The turtles practically disappeared from the area around the Tucuruí dam on the Tocantins River, east of the Xingú, said Pezzuti, a researcher at the Federal University of Pará, in northern Brazil. The tracajás were an exception.

The low water volume will also facilitate fishing, which is already the reason that this activity intensifies in the second half of the year, the “summer,” when the river levels in the Amazon drop. With the artificially created “endless summer” of the Volta Grande, overfishing will last year round, said José Carlos.

Depredation amongst species will also intensify, because all of the animals will be more vulnerable to their natural enemies in a narrower and shallower river, with fewer places to hide, he said.

And there is growing competition for food resources as a result of the great influx of migrants, drawn by the possibility of jobs with the Belo Monte megaproject. The dam’s planners say will employ 18,700 people and generate another 80,000 indirect jobs. It is also expected to attract some 100,000 migrants to the surrounding towns, which currently total fewer than 150,000 inhabitants.

Those who don’t get jobs with Belo Monte will try to survive doing other things, like fishing, noted José Carlos, having learned from past experience. Competition for fish resource has been growing since 2005 when the illegal logging industry was shut down and drove up unemployment in Altamira, the largest city in the area.

“The 300 kilos of fish that we used to be able to catch in four days now takes seven or eight days,” he said.

Initially, the easy fishing and hunting will benefit everyone, but the abundance of fish and turtles in the Volta Grande da Xingú will not last more than two years in low water levels, predicted the Arara leader.

The Xingú has unique characteristics. It rises quickly during the rainy season, and becomes very shallow the rest of the year.
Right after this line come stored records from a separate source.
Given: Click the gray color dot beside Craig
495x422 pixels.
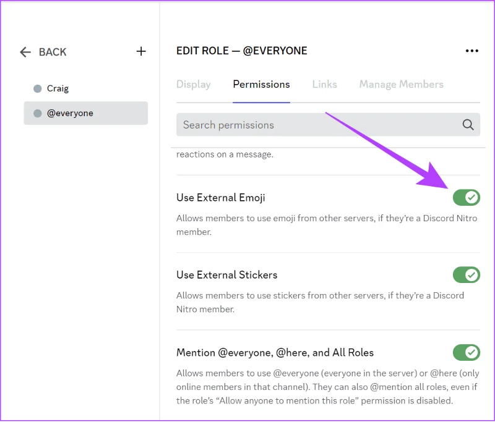Looking at the screenshot, I should pyautogui.click(x=38, y=88).
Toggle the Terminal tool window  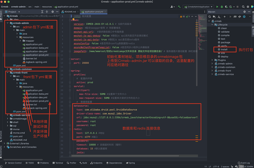pos(58,163)
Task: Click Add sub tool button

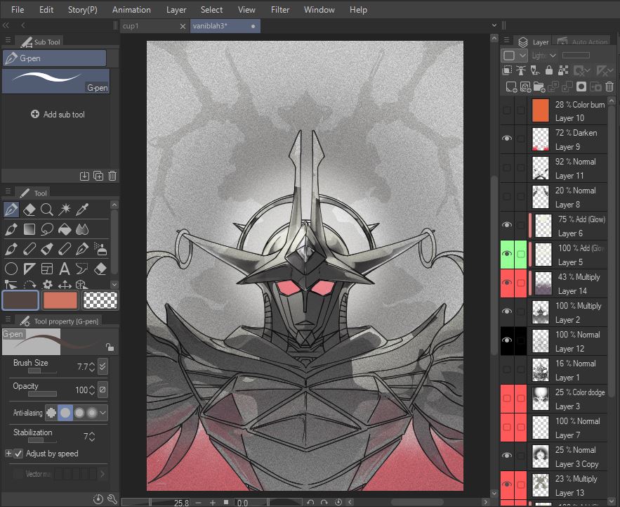Action: [x=58, y=115]
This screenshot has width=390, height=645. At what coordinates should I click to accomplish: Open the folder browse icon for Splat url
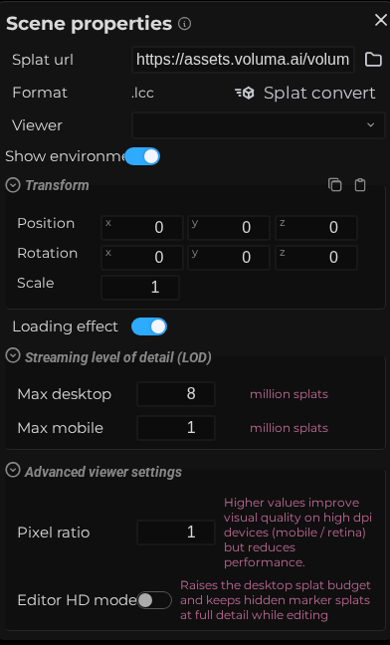pyautogui.click(x=373, y=60)
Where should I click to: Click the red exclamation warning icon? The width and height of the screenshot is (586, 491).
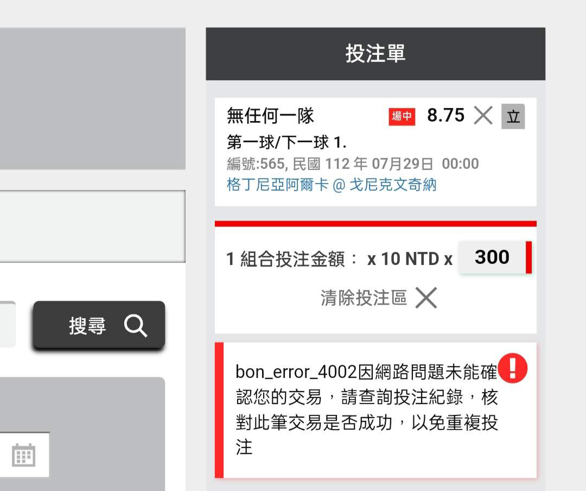pos(512,368)
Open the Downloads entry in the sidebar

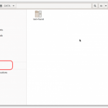pos(1,36)
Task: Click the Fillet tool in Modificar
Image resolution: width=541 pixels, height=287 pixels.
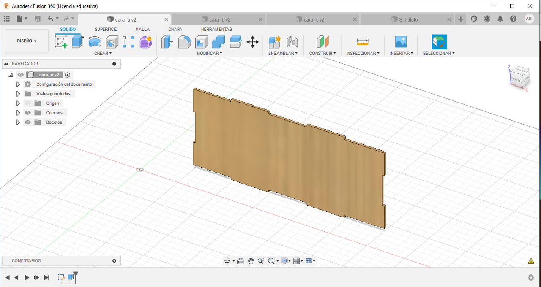Action: coord(184,42)
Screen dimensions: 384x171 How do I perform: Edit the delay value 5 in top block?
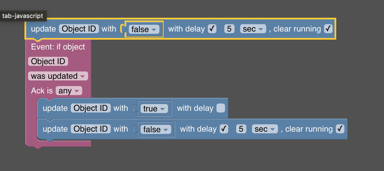[229, 29]
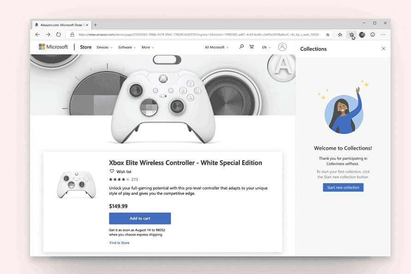Click the Start new collection button
411x274 pixels.
(x=343, y=187)
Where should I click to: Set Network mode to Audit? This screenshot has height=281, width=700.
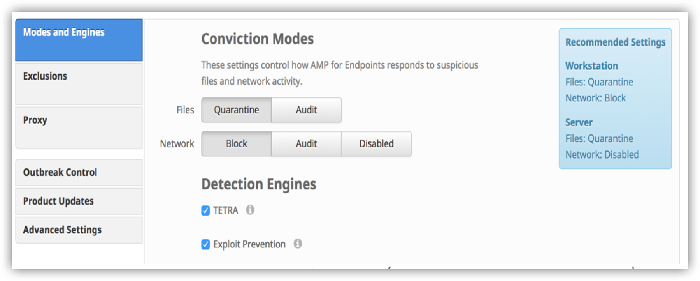306,144
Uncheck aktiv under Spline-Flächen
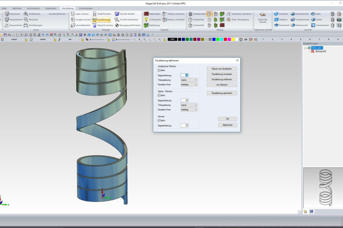The height and width of the screenshot is (228, 343). tap(158, 96)
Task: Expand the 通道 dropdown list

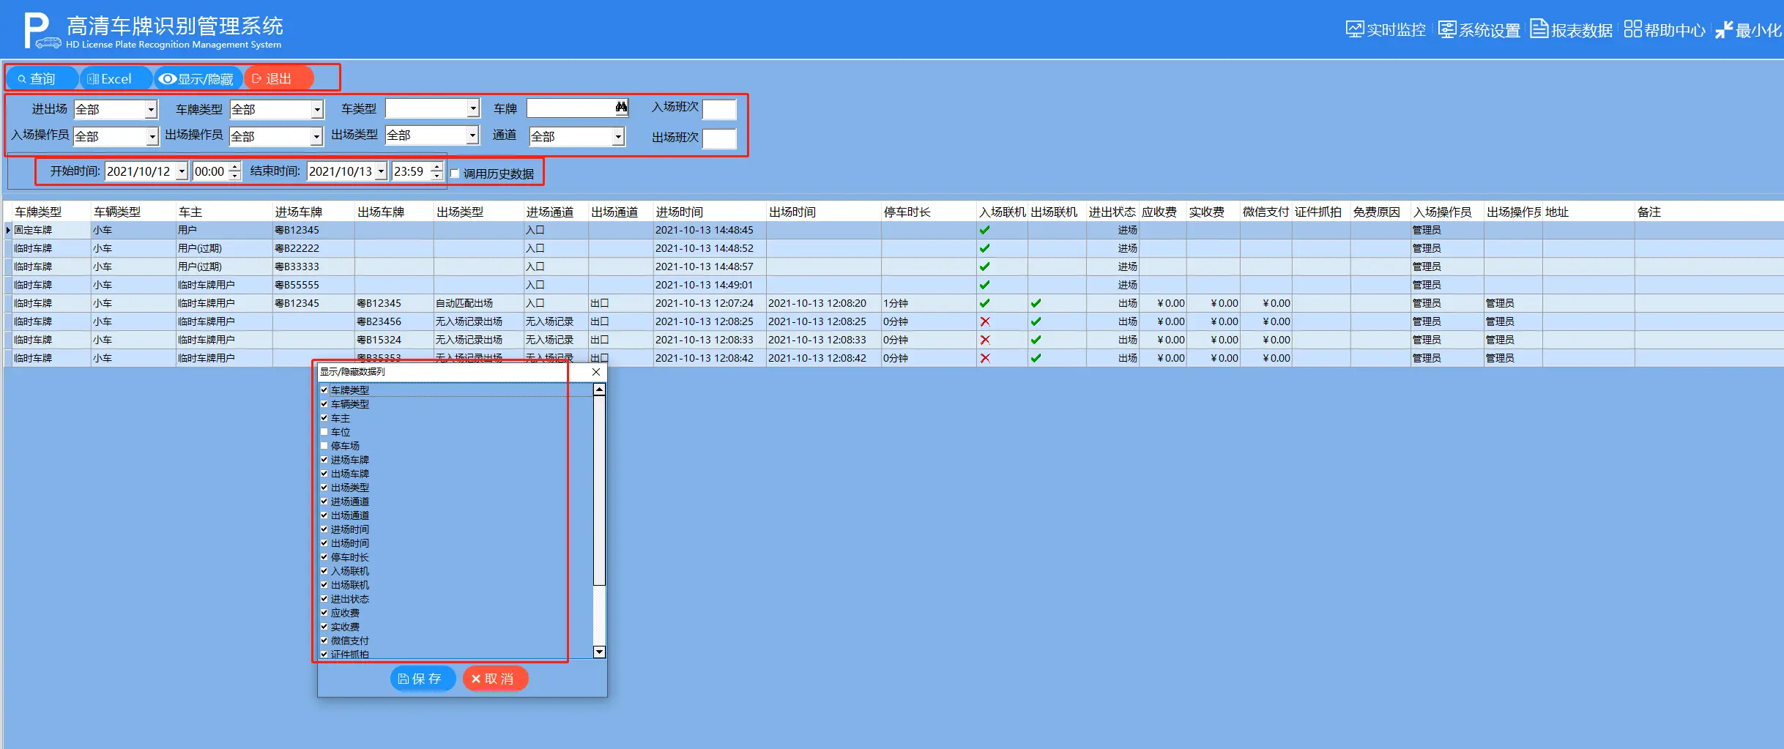Action: pos(618,136)
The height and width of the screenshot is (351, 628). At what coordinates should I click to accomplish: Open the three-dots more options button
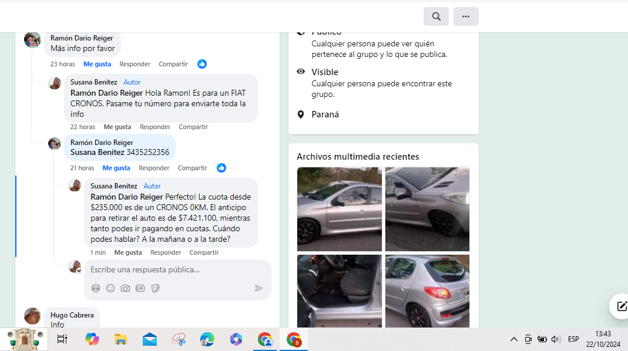tap(466, 16)
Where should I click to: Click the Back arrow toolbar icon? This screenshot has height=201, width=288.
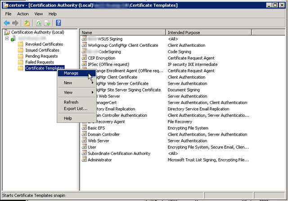pyautogui.click(x=7, y=23)
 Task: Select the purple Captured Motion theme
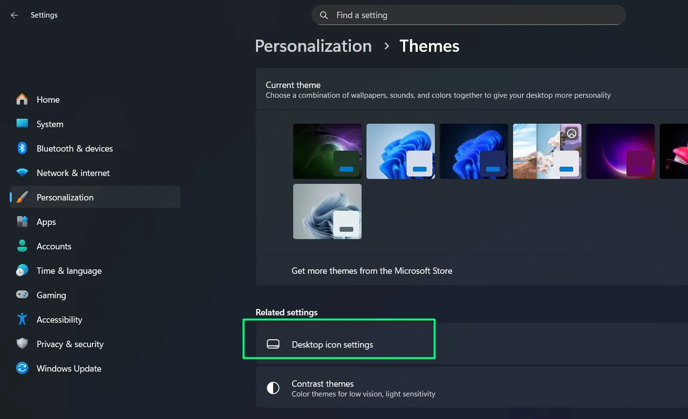(x=621, y=151)
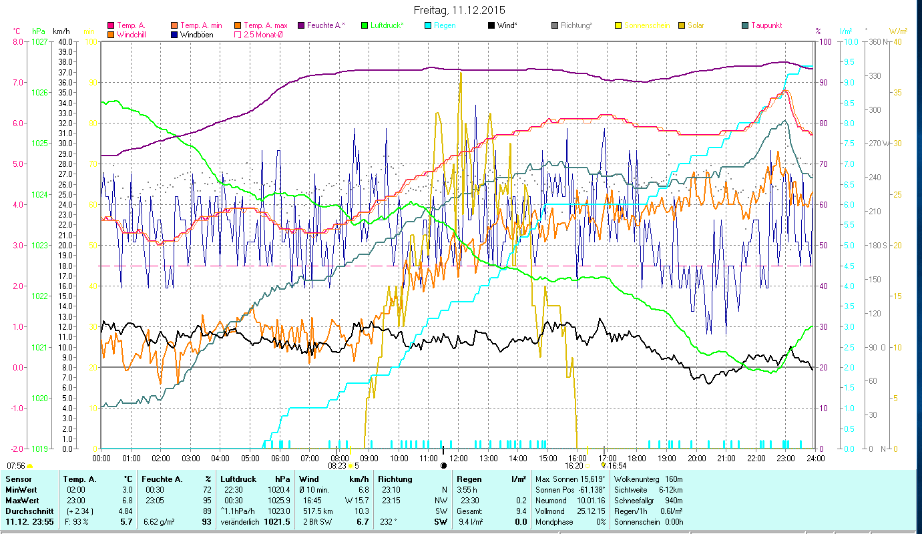Click the yellow Sonnenschein legend square
This screenshot has height=534, width=922.
point(618,25)
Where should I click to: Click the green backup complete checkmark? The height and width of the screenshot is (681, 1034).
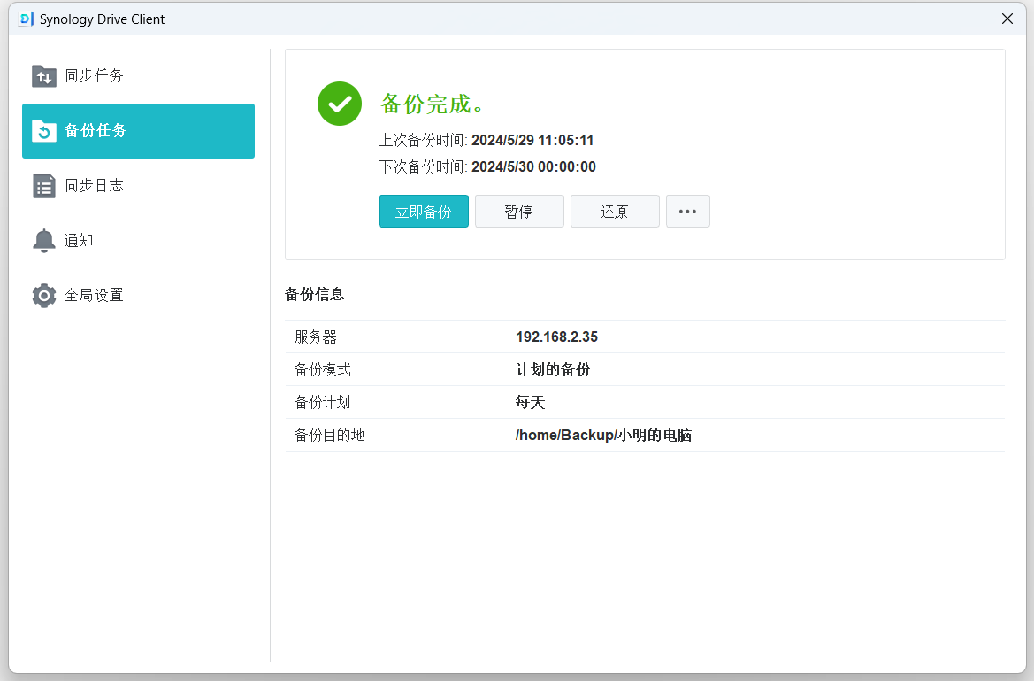[x=340, y=104]
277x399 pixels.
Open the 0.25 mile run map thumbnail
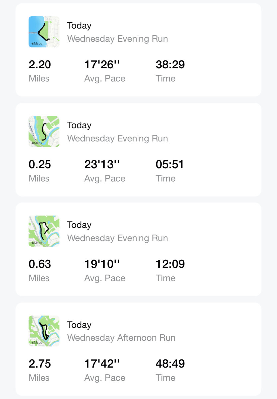[44, 131]
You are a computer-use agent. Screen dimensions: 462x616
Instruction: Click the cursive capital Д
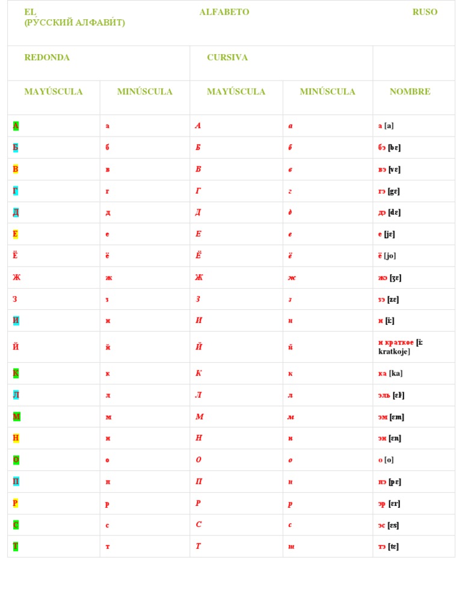tap(199, 212)
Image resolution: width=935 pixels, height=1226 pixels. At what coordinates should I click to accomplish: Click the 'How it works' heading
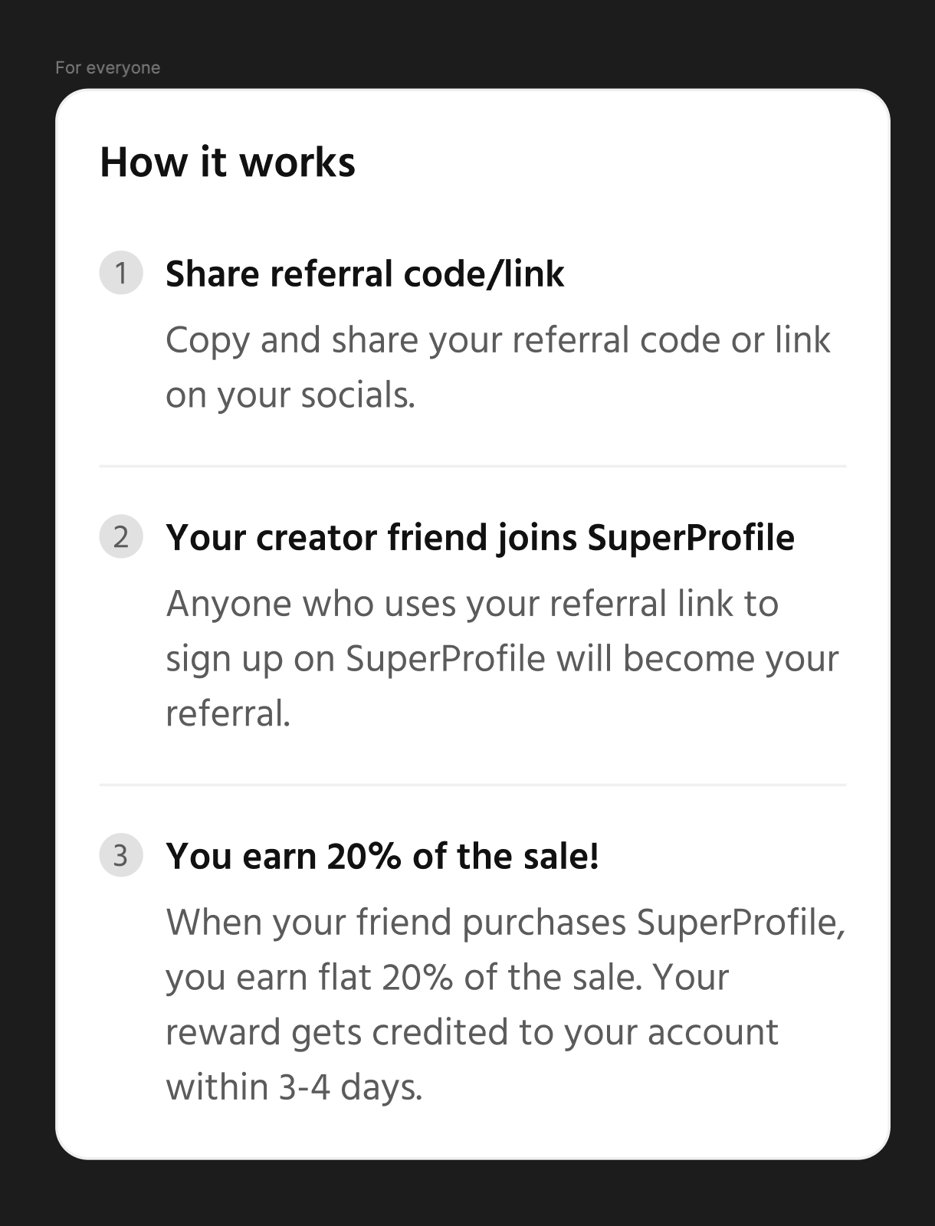click(228, 162)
The flow can reach 30,000 cubic metres per second in March and April, and drop to less than 500 cubic metres per second in September and October.

This extreme change has generated doubts about the hydroelectric dam’s viability during the driest months.

Because it flows mostly through rocky, flat terrain, the Xingú is very wide and full of islets, which are submerged during the rainy season, particularly through the Volta Grande, where there are also some cascades.

In the dry season, the rocks and cascades make several stretches impassable, even for the “rabetas,” the shallow boats used by the indigenous peoples and other river dwellers here. At those sites the boat has to be carried over land.

“It takes us nine or 10 hours to reach Altamira,” said José Carlos, whose village is about 70 km from the city, downriver. The Xingú is the only route connecting that indigenous territory with the world, and will be lost when the Volta Grande dries up and a barrier is erected at the Sítio Pimental, about halfway between the village and Altamira.

The approved project for the dam promised to mitigate its effects on the Volta Grande, ensuring a minimum flow of water that would vary monthly from 700 to 8,000 cubic metres per second, and between 700 and 4,000 cubic metres in very dry years. The plan is known as “the hydrogram of consensus.”

Critics say it is very little water for ensuring that the river functions as it should, when in the rainy season its average flow is 23,000 cubic metres per second. Furthermore, it is unlikely that those standards will be enforced because energy-generating water and profits are at stake.

Among the 40 conditions that had to be met for the Belo Monte project to be approved, the national environmental authority, IBAMA, required the hydrogram to be tested over the six years prior to the “full capacity” completion of the dam, under “a robust plan for monitoring” the impacts on the Volta Grande, so that problems might be remedied.

Previous mega-dam projects, like Tucuruí, had environmental requirements as well — and they disappeared into oblivion. Now it is a matter of adopting a requirement after the fact.